TINJAUAN BUDAYA HUKUM TINDAKAN NGLURUG MASYARAKAT KORBAN TERHADAP
PEMERINTAH DAN PT. LAPINDO BRANTAS
Abstrak
Budaya hukum akan membentuk kesadaran hukum masyarakat di sebuah negara. Negara melalui pemerintah sebagai penyelenggara
kehidupan berbangsa dan bernegara memiliki peran yang sangat penting untuk
menciptakan kemakmuran bagi rakyatnya. Termasuk didalamnya peran pemerintah
sebagai penanggung jawab terhadap penegakan hukum. Budaya hukum melihat, bahwa
bekerjanya hukum normatif yang dilaksanakan Negara tidak serta merta
menyelesaikan sengketa yang terjadi di masyarakat. Untuk itulah, ada alternatif
penyelesaian sengketa dengan mendayagunakan budaya yang tumbuh dan berkembang
di masyarakat, termasuk didalamnya adalah proses nglurug yang dilakukan
masyarakat korban semburan lumpur di Sidoarjo.
Kata Kunci: “nglurug”, budaya hukum, alternatif penyelesaian sengketa.
Abstract
Legal culture will form the legal consciousness of people
in a country. Countries through the government as the organizer of national and
state has a very important role to create prosperity for their people.
Including the role of government in charge of law enforcement. Legal culture
see, that the working of the law is implemented normative state does not
necessarily resolve the disputes that occur in society.

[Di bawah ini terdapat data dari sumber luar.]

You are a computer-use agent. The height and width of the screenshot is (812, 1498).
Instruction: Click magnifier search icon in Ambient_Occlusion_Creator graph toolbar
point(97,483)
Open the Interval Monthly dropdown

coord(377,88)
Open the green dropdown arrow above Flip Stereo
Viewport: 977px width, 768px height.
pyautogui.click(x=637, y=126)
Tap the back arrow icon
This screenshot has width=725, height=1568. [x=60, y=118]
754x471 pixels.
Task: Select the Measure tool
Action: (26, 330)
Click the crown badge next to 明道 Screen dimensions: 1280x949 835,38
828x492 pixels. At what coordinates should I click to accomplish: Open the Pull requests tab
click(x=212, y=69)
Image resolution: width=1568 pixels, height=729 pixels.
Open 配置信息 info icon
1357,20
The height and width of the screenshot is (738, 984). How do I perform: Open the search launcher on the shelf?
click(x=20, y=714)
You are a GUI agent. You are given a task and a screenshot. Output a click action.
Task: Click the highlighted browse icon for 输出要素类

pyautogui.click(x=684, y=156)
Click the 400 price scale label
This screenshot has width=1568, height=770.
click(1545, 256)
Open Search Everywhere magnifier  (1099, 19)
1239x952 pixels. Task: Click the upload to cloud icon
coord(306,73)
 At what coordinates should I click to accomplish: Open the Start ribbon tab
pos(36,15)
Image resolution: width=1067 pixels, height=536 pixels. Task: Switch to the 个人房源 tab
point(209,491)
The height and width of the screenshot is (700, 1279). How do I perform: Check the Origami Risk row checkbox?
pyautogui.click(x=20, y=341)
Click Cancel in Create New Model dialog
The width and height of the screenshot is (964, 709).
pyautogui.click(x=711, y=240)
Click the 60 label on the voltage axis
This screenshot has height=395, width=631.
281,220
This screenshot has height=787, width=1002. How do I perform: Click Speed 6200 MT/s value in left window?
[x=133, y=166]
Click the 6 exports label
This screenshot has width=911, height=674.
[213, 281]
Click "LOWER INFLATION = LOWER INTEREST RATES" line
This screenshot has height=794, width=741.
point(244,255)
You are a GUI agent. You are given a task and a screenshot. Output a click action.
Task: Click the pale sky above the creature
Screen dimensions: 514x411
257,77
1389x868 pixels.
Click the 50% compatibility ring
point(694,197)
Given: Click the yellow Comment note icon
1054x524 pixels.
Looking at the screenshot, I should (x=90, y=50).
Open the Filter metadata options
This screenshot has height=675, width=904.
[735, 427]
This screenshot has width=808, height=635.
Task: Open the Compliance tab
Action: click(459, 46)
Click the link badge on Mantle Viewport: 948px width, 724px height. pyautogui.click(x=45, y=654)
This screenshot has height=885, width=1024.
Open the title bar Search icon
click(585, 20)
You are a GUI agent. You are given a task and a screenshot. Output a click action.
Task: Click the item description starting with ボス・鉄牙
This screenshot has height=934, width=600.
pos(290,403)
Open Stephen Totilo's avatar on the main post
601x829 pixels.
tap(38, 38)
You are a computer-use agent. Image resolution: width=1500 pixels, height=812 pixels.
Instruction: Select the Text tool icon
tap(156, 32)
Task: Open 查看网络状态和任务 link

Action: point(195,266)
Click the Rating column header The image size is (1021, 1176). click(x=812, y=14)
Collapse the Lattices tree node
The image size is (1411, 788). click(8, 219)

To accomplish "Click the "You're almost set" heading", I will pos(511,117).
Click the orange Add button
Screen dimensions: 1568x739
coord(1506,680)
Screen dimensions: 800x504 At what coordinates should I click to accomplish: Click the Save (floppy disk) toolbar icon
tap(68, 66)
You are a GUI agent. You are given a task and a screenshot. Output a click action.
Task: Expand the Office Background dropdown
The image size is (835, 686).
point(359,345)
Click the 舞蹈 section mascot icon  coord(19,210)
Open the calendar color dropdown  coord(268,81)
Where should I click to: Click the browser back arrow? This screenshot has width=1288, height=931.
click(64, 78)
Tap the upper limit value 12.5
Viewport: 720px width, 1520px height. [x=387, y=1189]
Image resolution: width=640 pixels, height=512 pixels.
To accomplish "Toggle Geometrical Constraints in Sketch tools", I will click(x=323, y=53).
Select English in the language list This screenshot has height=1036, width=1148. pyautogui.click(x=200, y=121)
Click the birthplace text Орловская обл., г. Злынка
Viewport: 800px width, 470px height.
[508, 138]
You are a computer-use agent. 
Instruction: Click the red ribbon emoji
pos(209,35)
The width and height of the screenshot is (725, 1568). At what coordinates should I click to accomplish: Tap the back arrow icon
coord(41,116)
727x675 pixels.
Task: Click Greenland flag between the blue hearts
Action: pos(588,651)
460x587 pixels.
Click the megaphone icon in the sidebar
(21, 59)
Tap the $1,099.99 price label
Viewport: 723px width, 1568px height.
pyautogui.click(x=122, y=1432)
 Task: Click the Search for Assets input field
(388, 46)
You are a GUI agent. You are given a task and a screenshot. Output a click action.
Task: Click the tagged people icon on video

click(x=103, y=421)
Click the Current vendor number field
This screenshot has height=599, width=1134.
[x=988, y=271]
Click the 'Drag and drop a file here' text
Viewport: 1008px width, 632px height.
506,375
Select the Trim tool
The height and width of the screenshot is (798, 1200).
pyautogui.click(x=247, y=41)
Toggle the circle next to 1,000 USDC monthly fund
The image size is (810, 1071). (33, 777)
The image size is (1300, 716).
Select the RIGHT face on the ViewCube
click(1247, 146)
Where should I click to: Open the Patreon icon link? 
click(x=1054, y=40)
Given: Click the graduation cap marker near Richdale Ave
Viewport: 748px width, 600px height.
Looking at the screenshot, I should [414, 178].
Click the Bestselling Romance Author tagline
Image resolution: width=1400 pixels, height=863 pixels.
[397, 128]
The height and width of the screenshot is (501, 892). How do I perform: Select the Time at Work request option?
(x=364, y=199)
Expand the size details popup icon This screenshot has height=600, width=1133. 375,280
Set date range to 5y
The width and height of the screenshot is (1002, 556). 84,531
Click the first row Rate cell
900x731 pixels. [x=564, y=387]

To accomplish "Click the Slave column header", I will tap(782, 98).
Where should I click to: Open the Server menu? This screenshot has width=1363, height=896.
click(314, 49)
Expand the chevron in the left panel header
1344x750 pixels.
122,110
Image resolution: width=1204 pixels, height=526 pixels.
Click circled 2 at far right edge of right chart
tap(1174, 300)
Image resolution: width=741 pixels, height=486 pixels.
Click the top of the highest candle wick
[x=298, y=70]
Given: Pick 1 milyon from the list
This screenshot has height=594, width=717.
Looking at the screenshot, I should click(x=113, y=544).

For this reason, there
is an alternative dispute resolution by utilizing a culture that grew and
developed in the community, including the process undertaken community nglurug
mudflow victims in Sidoarjo.
Keyword: “nglurug”, culture law, alternative dispute resolution.
Pendahuluan
Kondisi penegakan hukum yang tidak
begitu efektif dalam penyelesaian sengketa kasus lingkungan tidak menyurutkan
masyarakat untuk memperjuangkan hak-hak hukumnya.
Adanya ketimpangan dari bekerjanya
hukum, khususnya Undang-Undang Nomor 23 Tahun 1997 tentang pengelolaan
lingkungan hidup (selanjutnya disebut UU 23/1997) mendorong masyarakat yang
menjadi korban akibat negatif dari persoalan lingkungan membawa kasus mereka ke
suatu forum di luar pengadilan. Kasus
ini sebagaimana terjadi pada korban luapan lumpur Sidoarjo.
Menurut Mac Galanther, dalam konsepnya tentang Justice in Many
Rooms merupakan kerangka teoritis fundamental yang dapat dipergunakan untuk
melihat seberapa jauh forum-forum penyelesaian sengketa di luar pengadilan
relevan untuk dikaji secara komprehensif. Misalnya, nilai-nilai kebersamaan
atau gotong royong, nilai-nilai kepedulian dan solidaritas, dan empati dalam
pranata masyarakat lokal menjadi sangat penting untuk diperhatikan.[2]
Istilah ’menglurug’,[3]
merupakan konsep lokal yang dipergunakan sekelompok masyarakat yang secara
mendadak datang ke kantor Pemerintahan daerah (legislatif dan eksekutif)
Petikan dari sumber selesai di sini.